そういうことで掲載の写真はすべて以前のもので、今の状況ではありません。2月21日発表の偕楽園の開花情報は約18%(昨年同時期は約47%)です。
さて偕楽園の梅の種類と本数は、いたって流動的なものなので、通常大まかに100種、3000本というのが公式数字です。
水戸藩9代藩主徳川斉昭公が天保13年(1842)に開設の当初は200種、1万本ともいわれていますが、明治になってから常磐神社の創設などによる敷地の縮小、そして水戸空襲の被災、その後の管理不十分により減衰していたものが、やっと回復してきた昨今でした。

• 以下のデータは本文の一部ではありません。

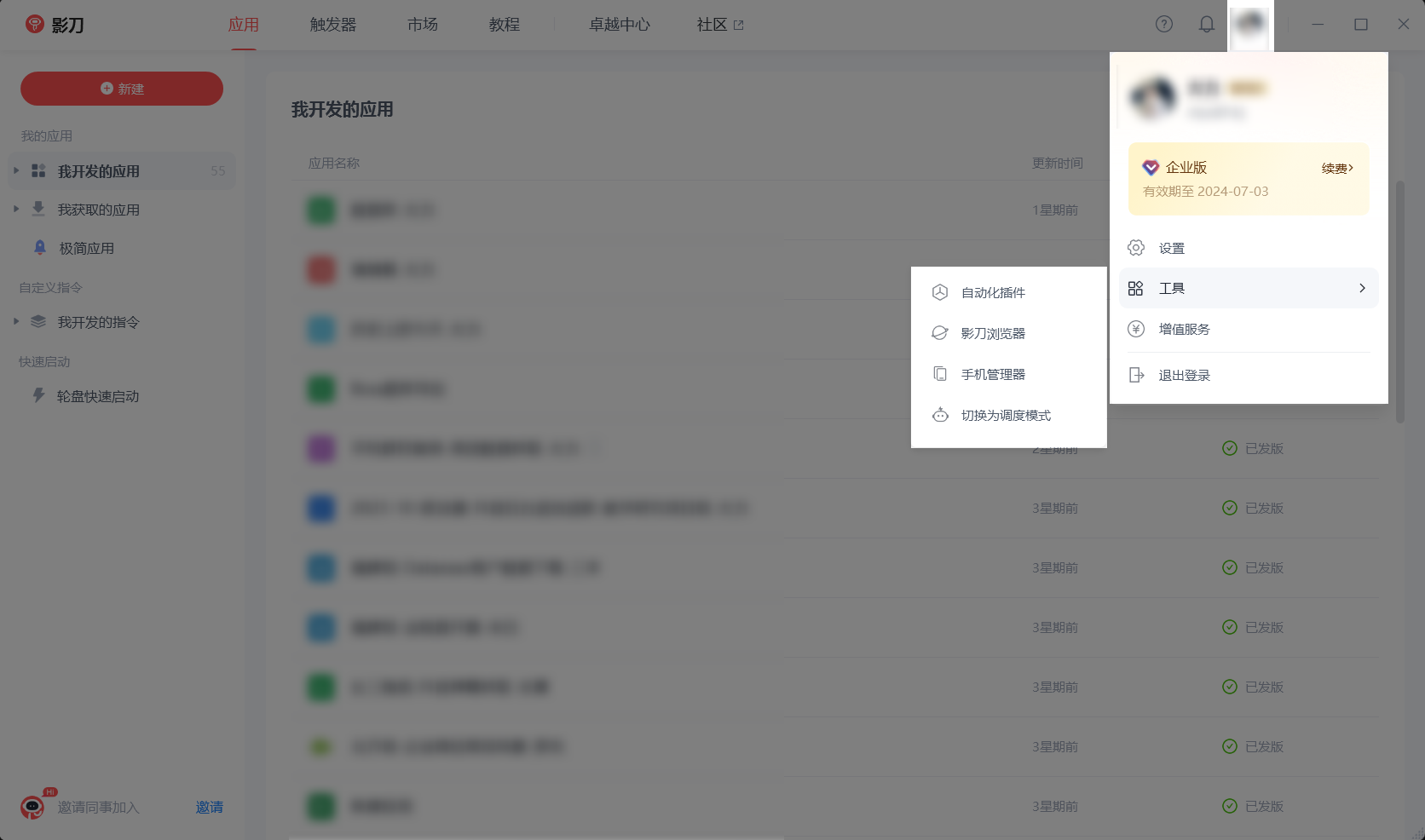
Task: Open 设置 with the gear icon
Action: coord(1171,247)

そんな機運の中で、日本一の梅林を目指そうと、「偕楽園公園を愛する市民の会」が平成18年(2006)から始めた「平成梅林整備事業」により402種、920本の梅の苗木が集まり、好文橋近くの苗畑A、B、C、D、Eで園内への移植を待っていました。
ところが平成21年(2009)に、青梅市でPPV(プラムポックスウイルス)という梅のウイルスの感染が発見され(青梅梅林では全部焼却)、青梅から移植の苗木もあるこの苗畑でも数本の感染が確認され、経過観察を重ねた結果、平成25年(2013)までに全部の苗木を抜根焼却する苦渋の決断せざるを得なくなりました。

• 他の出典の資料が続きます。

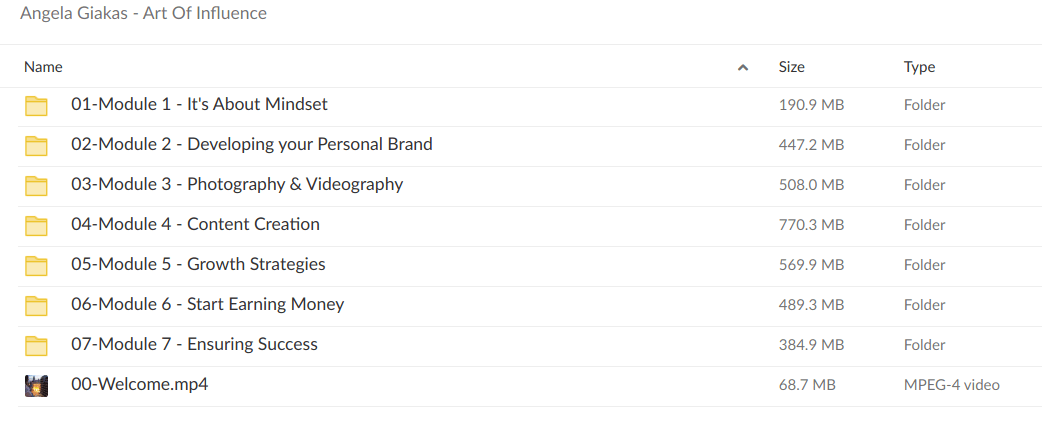This screenshot has height=423, width=1042.
Task: Open 01-Module 1 - It's About Mindset
Action: click(x=199, y=104)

その後の調査では偕楽園本園の感染は確認されず、苗畑の段階で本園や周辺への感染を防げたということは不幸中の幸いでした。焼却リストの中に珍しい名前の梅を見ると残念でたまりませんが…
現在ではこの教訓から梅の苗の増殖は原則として園内の母樹からの採取で、他方からの苗木は隔離状態で2年以上様子を見て感染の有無を調べてから移植するということを聞きました。

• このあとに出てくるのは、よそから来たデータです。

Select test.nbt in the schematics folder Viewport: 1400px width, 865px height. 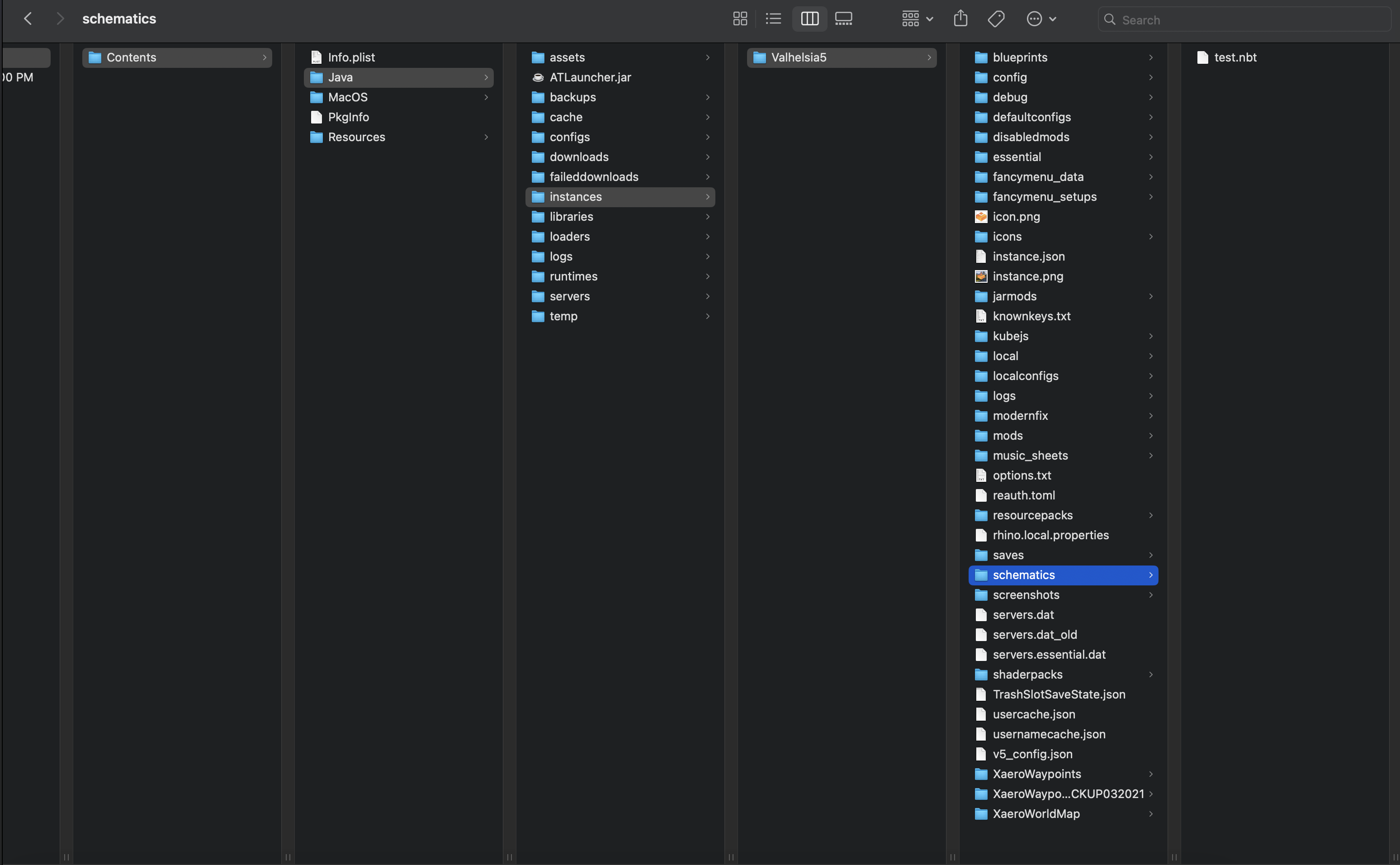[x=1235, y=57]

そして2019年の春には、焼却処分をした苗畑を復活させ、梅品種の見本園として花梅、実梅、枝垂れ梅220種が元のA、B、Cの3圃場に植えられました。今では番号札付きの梅がしっかり根付き花も咲き始めたので、本園への移植が進む今後の展開が楽しみになってきました。
見本園に掲げられていた説明書きです。
さらに本園内の苗木畑でも、従来からある偕楽園の種の保存が進んでいますので、由来がしっかりして、品種の特徴をより確実に有した後継種の拡充を期待したいと思います。
本園内の苗木畑の案内版です。
現在、偕楽園公園センターのホームページの写真入り「梅図鑑」に掲載されているのは97種ですが、苗畑で育った新しい品種が移植されつつありますので、今後増えていくことでしょう。
「偕楽園の梅図鑑」 https://ibaraki-kairakuen.jp/zukan/ ←梅図鑑ページは緑色文字をクリックしてください。
なお、総本数は流動的ですが、老木の枯朽と、若木移植でも最近は木の間隔を開けているようなので、2600本位というのが現状のようです。その中で白梅が約7割、紅梅が3割…、また実を付ける実梅が6割、実の生らない花梅が4割くらいといわれています。
3月上旬には満開を迎える「水戸の梅まつり」、冬を耐えて咲き誇る梅花にコロナの終息を重ねられるようになれば嬉しいのですが…。
どうぞ園内の梅樹の品種名札を見ながら、いろんな梅の色や咲き方などを観察し、春を満喫していただきたいと思います。